Both of us were surprised when he actually recognized the name of HEG. Nevertheless, he still was fairly dismissive of it (even though it was already effective for her!) and even told her I was using the "wrong technique" and what I should be doing instead -- I was even a bit alarmed by his willingness to "prescribe" outside of his own area of expertise. And, of course, he never referred anyone else to me for HEG.
Other examples of conventional medicine "not listening":
- the "discovery" of use of near-infrared technology to "see" brain functioning (and maybe "someday" as an intervention!) BUT the patent for this is already owned by a neurofeedback researcher and practitioner Dr. Hershel Toomin who uses near-infrared HEG for highly effective interventions
- the "discovery" that magnetic pulses can change brain function and investigating rTMS use in helping depression, anxiety, and other brain activity BUT Chuck Davis has already developed a magnetic pulse technology (pRoshi) used by many neurofeedback practitioners. This example is also typical of medical approaches in that it uses large magnetic fields for the "big, instant" effect rather than the smaller, less intrusive pulses used in the pRoshi technology.

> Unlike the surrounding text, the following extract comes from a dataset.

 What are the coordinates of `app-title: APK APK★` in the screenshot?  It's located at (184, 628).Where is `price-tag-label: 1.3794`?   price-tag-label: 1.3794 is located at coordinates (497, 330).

- I recently assessed a young man suffering from phantom limb pain following the amputation of his leg. In spite of his severe pain, no one else had mentioned to him a more recent, innovative program called "mirror box therapy" which has had good results "re-training" the brain to respond differently to the missing limb and eliminating phantom limb pain. It has also been used with stroke and other pain conditions.

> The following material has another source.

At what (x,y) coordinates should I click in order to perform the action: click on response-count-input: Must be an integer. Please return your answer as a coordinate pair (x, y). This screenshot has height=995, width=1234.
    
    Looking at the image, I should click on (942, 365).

- Constraint-induced therapy is another effective intervention following stroke to increase functional use of paralyzed limbs, but I have yet to meet anyone with a stroke living in Toronto who has had this highly structured rehabilitation technique made available to them. (If you know of a place providing it in Toronto, plese do let me know!)
- The entire article today talking about brain plasticity and the medical facilities investigating it didn't mention once that there are therapies and training approaches already using priniciples of brain plasticity to create long-term, meaningful change for individuals who do their own research.
I have a full practice in Ontario providing services that use the principles of brain plasticity and not one of my clients was referred by a medical practitioner. What does that say?
Anyway -- next time, back to our interrupted program of ways you can use the principles of brain plasticity yourself to create change in your brain -- with or without access to neurofeedback equipment. Thanks for listening to my frustrations ;-)
(Now you know why I avoid answering the question everyone asks me: "This is so great! Why haven't I heard about this before?"....Best not to even get started ;-)
To learn more about plasticity, you might enjoy starting with The Brain That Changes Itself, by Dr. Norman Doidge.
In Canadian $:
In U.S. $:
Or feel free to google neurofeedback and browse any number of sites that pop up! The medical world isn't paying much attention (until they re-discover it perhaps ), but brain plasticity-based interventions are available right now.